### Work required:
Copy out the records word for word, from the line that contains "Viewport: 1120px width, 1086px height." through the line that contains "Action: pos(293,684)", including both of those lines.

(Entries from a dataset)
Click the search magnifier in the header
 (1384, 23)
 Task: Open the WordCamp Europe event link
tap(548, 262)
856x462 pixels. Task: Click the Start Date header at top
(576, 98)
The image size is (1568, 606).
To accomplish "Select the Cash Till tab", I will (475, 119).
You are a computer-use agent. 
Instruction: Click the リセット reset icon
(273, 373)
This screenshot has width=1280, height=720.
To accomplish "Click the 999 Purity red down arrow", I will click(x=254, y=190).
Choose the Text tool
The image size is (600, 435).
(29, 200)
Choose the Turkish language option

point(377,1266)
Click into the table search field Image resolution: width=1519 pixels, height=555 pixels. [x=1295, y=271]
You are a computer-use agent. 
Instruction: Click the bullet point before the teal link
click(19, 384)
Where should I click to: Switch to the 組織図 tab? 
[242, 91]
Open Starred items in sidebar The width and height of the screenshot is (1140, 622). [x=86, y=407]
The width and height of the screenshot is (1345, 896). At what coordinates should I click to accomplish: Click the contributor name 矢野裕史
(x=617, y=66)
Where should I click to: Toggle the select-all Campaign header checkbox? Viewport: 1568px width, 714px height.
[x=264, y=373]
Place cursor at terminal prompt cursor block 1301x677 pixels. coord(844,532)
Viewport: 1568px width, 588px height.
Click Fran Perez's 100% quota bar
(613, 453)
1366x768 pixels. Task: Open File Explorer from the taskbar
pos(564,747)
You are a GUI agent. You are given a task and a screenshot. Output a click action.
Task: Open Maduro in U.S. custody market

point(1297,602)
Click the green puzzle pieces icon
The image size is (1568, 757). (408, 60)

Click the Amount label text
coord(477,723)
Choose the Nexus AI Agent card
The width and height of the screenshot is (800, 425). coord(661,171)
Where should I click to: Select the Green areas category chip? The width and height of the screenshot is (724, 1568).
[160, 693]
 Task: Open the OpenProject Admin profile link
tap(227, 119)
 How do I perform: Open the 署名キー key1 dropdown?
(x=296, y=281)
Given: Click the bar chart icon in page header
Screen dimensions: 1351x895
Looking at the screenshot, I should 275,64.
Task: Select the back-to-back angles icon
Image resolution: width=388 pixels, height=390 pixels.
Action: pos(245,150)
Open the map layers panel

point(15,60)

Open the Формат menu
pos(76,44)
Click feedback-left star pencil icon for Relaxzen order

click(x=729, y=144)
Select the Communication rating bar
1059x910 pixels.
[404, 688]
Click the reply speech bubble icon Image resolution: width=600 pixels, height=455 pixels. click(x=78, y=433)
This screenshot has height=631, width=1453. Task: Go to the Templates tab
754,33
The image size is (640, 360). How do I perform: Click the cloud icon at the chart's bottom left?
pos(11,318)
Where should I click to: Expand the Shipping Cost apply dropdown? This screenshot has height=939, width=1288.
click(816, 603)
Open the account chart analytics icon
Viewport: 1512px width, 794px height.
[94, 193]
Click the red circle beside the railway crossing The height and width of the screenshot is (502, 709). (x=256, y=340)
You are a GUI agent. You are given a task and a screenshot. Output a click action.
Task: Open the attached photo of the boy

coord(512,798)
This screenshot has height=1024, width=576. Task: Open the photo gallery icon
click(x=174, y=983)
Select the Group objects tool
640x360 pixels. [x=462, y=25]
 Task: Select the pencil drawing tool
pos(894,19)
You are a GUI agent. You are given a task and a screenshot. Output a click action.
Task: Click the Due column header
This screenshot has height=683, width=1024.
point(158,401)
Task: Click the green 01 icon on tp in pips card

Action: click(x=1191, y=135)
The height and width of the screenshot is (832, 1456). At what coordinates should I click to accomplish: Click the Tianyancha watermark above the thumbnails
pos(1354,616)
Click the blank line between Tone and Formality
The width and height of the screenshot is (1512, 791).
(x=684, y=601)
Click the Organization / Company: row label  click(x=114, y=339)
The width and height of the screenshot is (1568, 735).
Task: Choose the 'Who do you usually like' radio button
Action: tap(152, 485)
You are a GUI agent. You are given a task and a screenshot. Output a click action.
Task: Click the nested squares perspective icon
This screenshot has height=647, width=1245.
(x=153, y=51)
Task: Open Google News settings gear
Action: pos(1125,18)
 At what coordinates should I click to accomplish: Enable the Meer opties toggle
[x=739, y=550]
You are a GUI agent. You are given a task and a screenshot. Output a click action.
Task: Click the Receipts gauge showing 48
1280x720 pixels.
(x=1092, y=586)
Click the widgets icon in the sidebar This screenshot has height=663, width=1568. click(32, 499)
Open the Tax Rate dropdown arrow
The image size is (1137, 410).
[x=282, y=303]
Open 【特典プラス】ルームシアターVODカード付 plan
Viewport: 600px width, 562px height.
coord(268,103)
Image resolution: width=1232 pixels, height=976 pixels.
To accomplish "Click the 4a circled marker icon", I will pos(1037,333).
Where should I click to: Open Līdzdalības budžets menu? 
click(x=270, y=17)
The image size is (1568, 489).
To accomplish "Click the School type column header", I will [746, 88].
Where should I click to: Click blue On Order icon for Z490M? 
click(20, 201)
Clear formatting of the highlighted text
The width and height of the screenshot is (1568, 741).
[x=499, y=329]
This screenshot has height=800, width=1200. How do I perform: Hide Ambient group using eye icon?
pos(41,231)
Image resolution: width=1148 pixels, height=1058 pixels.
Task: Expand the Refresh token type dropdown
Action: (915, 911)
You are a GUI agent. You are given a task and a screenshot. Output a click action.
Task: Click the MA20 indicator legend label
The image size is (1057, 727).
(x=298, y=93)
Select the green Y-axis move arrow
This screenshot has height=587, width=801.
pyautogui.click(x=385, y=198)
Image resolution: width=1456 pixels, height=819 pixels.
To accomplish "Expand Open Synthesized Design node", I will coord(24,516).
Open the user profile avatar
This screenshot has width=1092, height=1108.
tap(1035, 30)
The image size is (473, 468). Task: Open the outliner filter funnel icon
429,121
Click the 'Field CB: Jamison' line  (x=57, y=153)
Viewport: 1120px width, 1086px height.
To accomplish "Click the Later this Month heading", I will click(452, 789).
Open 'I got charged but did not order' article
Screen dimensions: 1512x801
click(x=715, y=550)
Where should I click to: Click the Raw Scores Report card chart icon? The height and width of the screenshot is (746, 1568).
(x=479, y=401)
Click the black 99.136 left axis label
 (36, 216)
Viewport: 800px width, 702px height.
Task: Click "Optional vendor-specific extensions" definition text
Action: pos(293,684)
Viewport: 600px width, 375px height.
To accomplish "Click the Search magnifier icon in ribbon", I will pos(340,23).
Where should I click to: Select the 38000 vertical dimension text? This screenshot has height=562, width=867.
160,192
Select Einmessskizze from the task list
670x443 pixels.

### Task solution:
Viewport: 1120px width, 1086px height.
To accomplish "Click the Later this Month heading", I will click(452, 789).
Open 'I got charged but did not order' article
Screen dimensions: 1512x801
click(x=715, y=550)
Where should I click to: Click the Raw Scores Report card chart icon? The height and width of the screenshot is (746, 1568).
(x=479, y=401)
Click the black 99.136 left axis label
 (36, 216)
Viewport: 800px width, 702px height.
Task: Click "Optional vendor-specific extensions" definition text
Action: pos(293,684)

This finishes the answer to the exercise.